§ Data provided
++++++

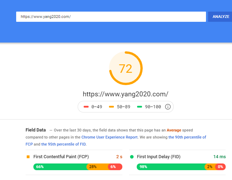Click the 28% orange FCP bar segment
232x180 pixels.
click(98, 167)
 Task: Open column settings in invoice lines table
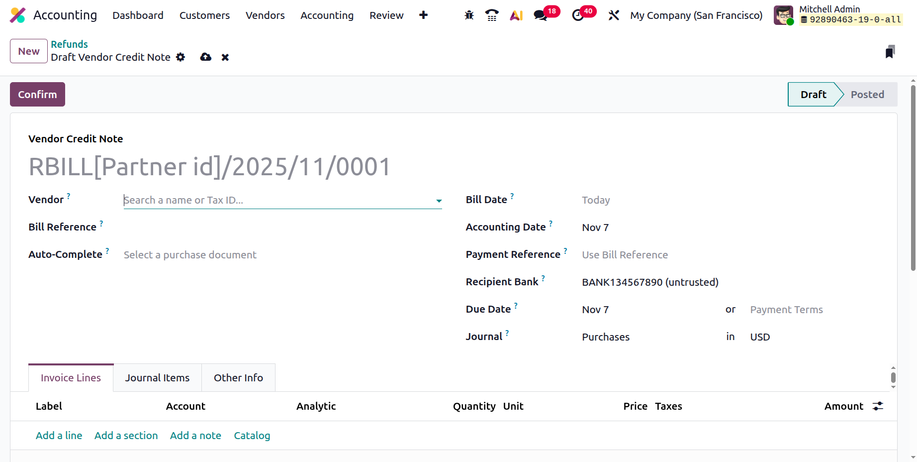click(x=878, y=406)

++++++

§ What you are asked to do
Copy out exactly the lines between the line that contains "Task: Open column" and the last line of the records, both ends included; leave out every picture.

§ Solution to this exercise
 Task: Open column settings in invoice lines table
click(x=878, y=406)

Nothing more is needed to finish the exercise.